Programa siyasi parti temsilcileri, sivil toplum kuruluşu
temsilcileri ve Sakarya’nın önde gelenlerinden birçok misafir katıldı.
Program saat 19.54’de Mekke’nin Fethi tanıtımı için hazırlanan
video ile başladı. Başından sonuna kadar liseli gençlerin görev aldığı program
izleyenler tarafından büyük beğeniyle karşılandı.
Açılış konuşmasını yapan Anadolu Gençlik Derneği Sakarya Şube
Başkanı Ali Ahmet Çelik: Cenabı Allah, her yıl geleneksel olarak düzenlediğimiz
“İnsanlığa Bir İnşirah Mekke’nin Fethi” programımızı hayırlara vesile kılsın.
Bizler kardeşler topluluğuyuz. Bu salondakiler, bu salonda bulunmayanlar, 82
milyon Türkiye, 1 milyar 800 milyon tüm dünya Müslümanları ile biz bir
kardeşler topluluğuyuz. Ve yine bizler, Müslüman olsun ya da olmasın tüm
insanlara faydalı olmayı inancımızın gereği sayan bir topluluğuz.
ŞAPKAYI ÖNÜMÜZE KOYMA VAKTİ GELDİ
Böyle güzide bir topluluğun mensubu olan bizler bugün değerlerimizi
her zamankinden daha çok temsil etmemiz gereken günlerden geçiyoruz. Bu anlamda
bizler bugün tüm herkesin amasına fakatına bakmadan geniş çaplı bir özeleştiri
yapması gerektiğini düşünüyoruz. İşte o zaman ki Mekke’nin Fethi
Programlarımızın da bir manası olabilir. Yoksa Müslümanlar olarak yaşadığımız
bu dönemde hakiki bir özeleştiri yapmadan eski fetihleri kutlamanın hiçbir
manası kalmamaktadır. Fethin manasına erişebilmek için, yeni fetihlere yol
almak için, gelecek nesillerimizin kalplerini fethedebilmek için artık
kendimizi gerçek manada bir hesaptan geçirmemiz gerektiğini düşünüyoruz.

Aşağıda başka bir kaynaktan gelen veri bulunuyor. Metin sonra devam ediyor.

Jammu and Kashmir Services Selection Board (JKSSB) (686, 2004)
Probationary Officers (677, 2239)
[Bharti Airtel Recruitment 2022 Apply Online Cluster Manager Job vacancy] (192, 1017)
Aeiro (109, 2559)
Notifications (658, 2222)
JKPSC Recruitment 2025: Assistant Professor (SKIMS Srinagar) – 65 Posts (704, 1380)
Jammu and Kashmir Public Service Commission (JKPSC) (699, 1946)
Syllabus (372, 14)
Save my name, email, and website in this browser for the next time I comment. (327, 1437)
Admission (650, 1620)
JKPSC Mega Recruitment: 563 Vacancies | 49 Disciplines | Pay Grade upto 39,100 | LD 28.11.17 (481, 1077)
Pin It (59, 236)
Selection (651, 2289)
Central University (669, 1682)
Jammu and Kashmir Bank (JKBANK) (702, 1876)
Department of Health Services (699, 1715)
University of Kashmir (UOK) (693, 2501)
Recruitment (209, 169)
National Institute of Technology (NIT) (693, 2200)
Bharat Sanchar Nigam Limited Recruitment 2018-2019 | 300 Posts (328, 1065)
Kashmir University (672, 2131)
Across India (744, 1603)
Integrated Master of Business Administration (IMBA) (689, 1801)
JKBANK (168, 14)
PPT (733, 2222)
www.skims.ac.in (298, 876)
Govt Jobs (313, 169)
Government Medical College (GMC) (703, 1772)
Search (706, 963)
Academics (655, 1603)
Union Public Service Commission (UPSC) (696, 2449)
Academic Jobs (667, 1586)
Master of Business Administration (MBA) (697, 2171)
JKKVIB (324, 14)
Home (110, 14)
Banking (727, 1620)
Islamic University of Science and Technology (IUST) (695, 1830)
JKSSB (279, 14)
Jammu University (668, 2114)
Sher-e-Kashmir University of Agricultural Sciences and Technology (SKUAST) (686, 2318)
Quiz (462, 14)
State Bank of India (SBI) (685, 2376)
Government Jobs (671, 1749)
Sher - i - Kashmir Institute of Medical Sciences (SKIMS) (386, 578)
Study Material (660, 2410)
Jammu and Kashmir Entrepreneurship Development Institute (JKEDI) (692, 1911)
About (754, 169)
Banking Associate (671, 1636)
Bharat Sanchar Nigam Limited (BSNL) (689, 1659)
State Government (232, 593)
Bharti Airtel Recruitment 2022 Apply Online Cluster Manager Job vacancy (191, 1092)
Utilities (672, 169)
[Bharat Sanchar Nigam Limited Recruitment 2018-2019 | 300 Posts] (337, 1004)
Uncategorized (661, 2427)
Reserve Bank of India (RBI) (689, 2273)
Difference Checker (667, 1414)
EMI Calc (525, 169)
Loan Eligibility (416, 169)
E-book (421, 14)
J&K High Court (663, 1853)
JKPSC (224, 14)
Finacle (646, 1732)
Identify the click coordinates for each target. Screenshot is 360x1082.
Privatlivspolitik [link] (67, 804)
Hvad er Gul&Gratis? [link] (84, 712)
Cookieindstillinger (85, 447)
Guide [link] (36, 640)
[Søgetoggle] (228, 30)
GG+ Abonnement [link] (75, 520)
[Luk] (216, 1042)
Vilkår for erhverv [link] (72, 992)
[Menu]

Bugün maalesef ki İslam insanlarımız arasında konuşulan ama
yaşanmayan, anlatılan ama uygulanmayan, tavsiye edilen ama uyulmayan bir yaşam
tarzı haline gelmiştir. Ve ne yazık ki Müslümanlar olarak çok yönlü krizler
yaşadığımız küresel çağda İslam’ın güzelliklerinin, değerlerinin hayatlarımızda
yansımaları gittikçe belirsizleşmektedir.
MODERN DÜNYA’NIN İÇİNDE KAYBOLAN İNSANLIK
İnsanımız modern dünyanın buhranları içinde kaybolmaktadır.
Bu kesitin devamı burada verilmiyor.